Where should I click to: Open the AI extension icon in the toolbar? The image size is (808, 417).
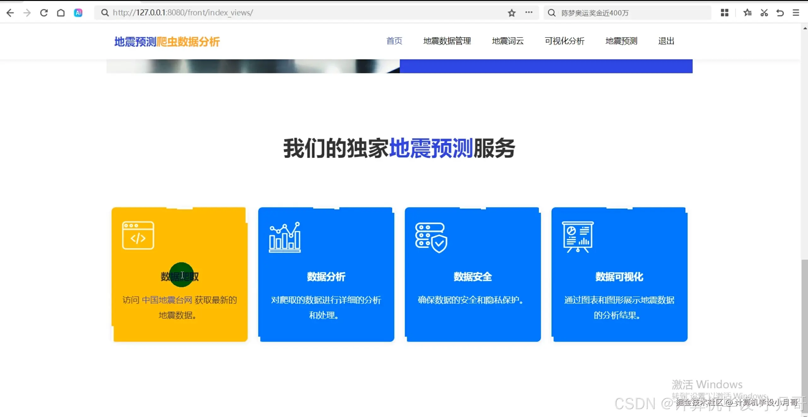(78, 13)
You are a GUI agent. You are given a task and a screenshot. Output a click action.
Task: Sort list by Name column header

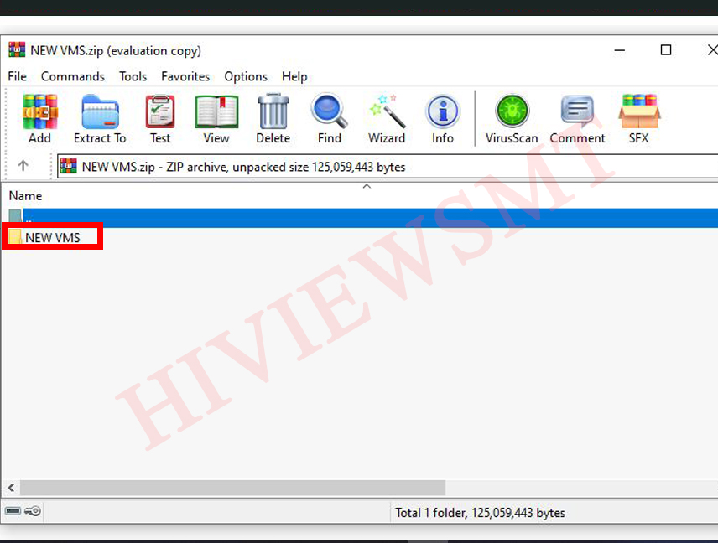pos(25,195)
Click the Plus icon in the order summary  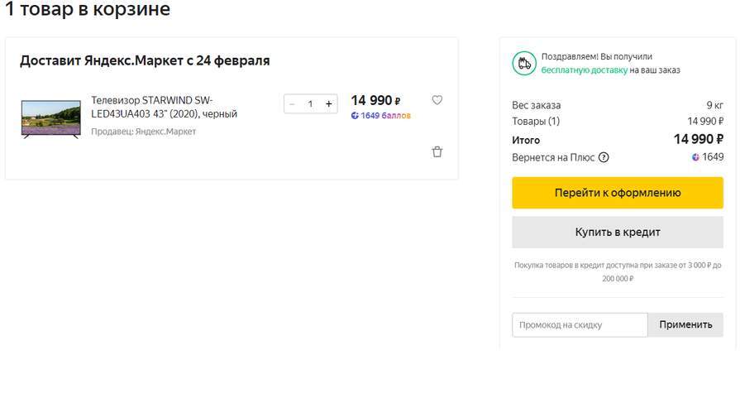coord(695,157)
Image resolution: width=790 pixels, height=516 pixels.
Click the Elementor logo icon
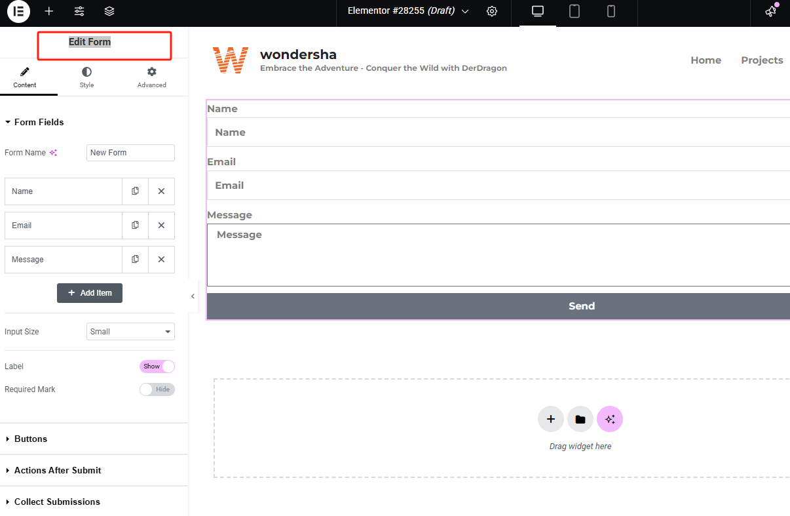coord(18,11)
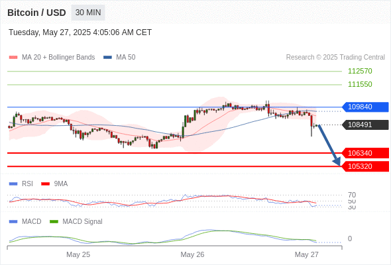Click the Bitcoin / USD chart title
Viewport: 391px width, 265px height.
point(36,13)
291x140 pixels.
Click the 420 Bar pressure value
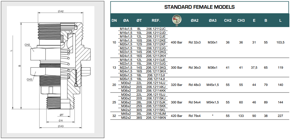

→ Exercise
Repeat everything from the line containing "Image resolution: width=790" down to the end of the entries, word for word, leaving out the pictures.

→ Correct output
Image resolution: width=790 pixels, height=516 pixels.
Click the Elementor logo icon
coord(18,11)
Click the Bitcoin / USD chart title
Viewport: 391px width, 265px height.
point(36,13)
291x140 pixels.
Click the 420 Bar pressure value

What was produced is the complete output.